Public Libraries Survey (PLS)

License: GPL v3 Github Actions Badge

A comprehensive compilation of administrative information on all public libraries in the United States.


Download, Import, Preparation

Download and import the most recent administrative entity csv file:

this_tf <- tempfile()

csv_url <- "https://www.imls.gov/sites/default/files/2023-06/pls_fy2021_csv.zip"

download.file( csv_url , this_tf, mode = 'wb' )

unzipped_files <- unzip( this_tf , exdir = tempdir() )
        
administrative_entity_csv_fn <-
    unzipped_files[ grepl( 'AE(.*)csv$' , basename( unzipped_files ) ) ]

pls_df <- read.csv( administrative_entity_csv_fn )

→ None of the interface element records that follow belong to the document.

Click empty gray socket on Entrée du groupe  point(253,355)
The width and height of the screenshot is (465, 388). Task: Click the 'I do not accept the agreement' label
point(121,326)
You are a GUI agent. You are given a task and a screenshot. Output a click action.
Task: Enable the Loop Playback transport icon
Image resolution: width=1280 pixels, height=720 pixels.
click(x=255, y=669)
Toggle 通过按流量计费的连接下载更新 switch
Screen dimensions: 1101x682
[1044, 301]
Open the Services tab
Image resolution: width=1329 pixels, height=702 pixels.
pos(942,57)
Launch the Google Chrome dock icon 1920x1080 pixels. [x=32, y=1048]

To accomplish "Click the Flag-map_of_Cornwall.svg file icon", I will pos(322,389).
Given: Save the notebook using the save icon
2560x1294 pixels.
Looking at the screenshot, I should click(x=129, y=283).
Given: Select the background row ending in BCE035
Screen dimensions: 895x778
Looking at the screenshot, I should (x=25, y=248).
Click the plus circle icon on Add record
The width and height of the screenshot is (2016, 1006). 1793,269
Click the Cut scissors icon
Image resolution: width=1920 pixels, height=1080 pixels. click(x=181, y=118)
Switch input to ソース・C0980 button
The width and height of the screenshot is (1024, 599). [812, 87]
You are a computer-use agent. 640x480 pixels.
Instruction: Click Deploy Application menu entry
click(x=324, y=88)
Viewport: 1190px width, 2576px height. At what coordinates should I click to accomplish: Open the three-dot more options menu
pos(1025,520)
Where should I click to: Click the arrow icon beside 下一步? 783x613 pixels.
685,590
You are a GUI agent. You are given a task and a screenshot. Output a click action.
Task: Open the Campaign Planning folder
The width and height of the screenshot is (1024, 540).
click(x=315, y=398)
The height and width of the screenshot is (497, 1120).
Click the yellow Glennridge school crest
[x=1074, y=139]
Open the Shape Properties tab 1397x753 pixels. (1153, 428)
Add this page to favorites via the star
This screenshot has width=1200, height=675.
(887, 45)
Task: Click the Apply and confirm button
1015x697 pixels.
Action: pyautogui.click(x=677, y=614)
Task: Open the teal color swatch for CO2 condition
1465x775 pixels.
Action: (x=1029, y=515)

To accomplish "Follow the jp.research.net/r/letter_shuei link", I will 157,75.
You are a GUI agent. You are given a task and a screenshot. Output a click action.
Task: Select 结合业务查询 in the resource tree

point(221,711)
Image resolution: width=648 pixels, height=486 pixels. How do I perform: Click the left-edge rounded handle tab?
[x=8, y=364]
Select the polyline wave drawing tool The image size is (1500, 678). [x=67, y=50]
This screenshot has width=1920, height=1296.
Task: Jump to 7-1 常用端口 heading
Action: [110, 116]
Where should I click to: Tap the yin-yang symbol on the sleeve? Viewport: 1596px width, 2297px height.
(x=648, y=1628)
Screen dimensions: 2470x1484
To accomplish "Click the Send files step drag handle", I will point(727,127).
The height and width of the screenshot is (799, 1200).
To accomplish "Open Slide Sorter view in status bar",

names( pls_df ) <- tolower( names( pls_df ) )

pls_df[ , 'one' ] <- 1

Recode missing values as described in the readme included with each zipped file:

for( this_col in names( pls_df ) ){

    if( class( pls_df[ , this_col ] ) == 'character' ){
    
        pls_df[ pls_df[ , this_col ] %in% 'M' , this_col ] <- NA
        
    }
    
    if( 
        ( class( pls_df[ , this_col ] ) == 'numeric' ) | 
        ( this_col %in% c( 'phone' , 'startdat' , 'enddate' ) ) 
    ){
    
        pls_df[ pls_df[ , this_col ] %in% c( -1 , -3 , -4 , -9 ) , this_col ] <- NA
        
    }
    
}

Save Locally  

Save the object at any point:

# pls_fn <- file.path( path.expand( "~" ) , "PLS" , "this_file.rds" )
# saveRDS( pls_df , file = pls_fn , compress = FALSE )

Load the same object:

# pls_df <- readRDS( pls_fn )

Variable Recoding

Add new columns to the data set:

pls_df <- 
    transform( 
        pls_df , 
        
        c_relatn = 
            factor( c_relatn , levels = c( "HQ" , "ME" , "NO" ) ,
                c( "HQ-Headquarters of a federation or cooperative" ,
                "ME-Member of a federation or cooperative" ,
                "NO-Not a member of a federation or cooperative" )
            ) ,
            
        more_than_one_librarian = as.numeric( libraria > 1 )
                
    )   

Analysis Examples with base R  

Unweighted Counts

Count the unweighted number of records in the table, overall and by groups:

nrow( pls_df )

table( pls_df[ , "stabr" ] , useNA = "always" )

Descriptive Statistics

Calculate the mean (average) of a linear variable, overall and by groups:

mean( pls_df[ , "popu_lsa" ] , na.rm = TRUE )

tapply(
    pls_df[ , "popu_lsa" ] ,
    pls_df[ , "stabr" ] ,
    mean ,
    na.rm = TRUE 
)

Calculate the distribution of a categorical variable, overall and by groups:

prop.table( table( pls_df[ , "c_relatn" ] ) )

prop.table(
    table( pls_df[ , c( "c_relatn" , "stabr" ) ] ) ,
    margin = 2
)

Calculate the sum of a linear variable, overall and by groups:

sum( pls_df[ , "popu_lsa" ] , na.rm = TRUE )

tapply(
    pls_df[ , "popu_lsa" ] ,
    pls_df[ , "stabr" ] ,
    sum ,
    na.rm = TRUE 
)

Calculate the median (50th percentile) of a linear variable, overall and by groups:

quantile( pls_df[ , "popu_lsa" ] , 0.5 , na.rm = TRUE )

tapply(
    pls_df[ , "popu_lsa" ] ,
    pls_df[ , "stabr" ] ,
    quantile ,
    0.5 ,
    na.rm = TRUE 
)

Subsetting

Limit your data.frame to more than one million annual visits:

sub_pls_df <- subset( pls_df , visits > 1000000 )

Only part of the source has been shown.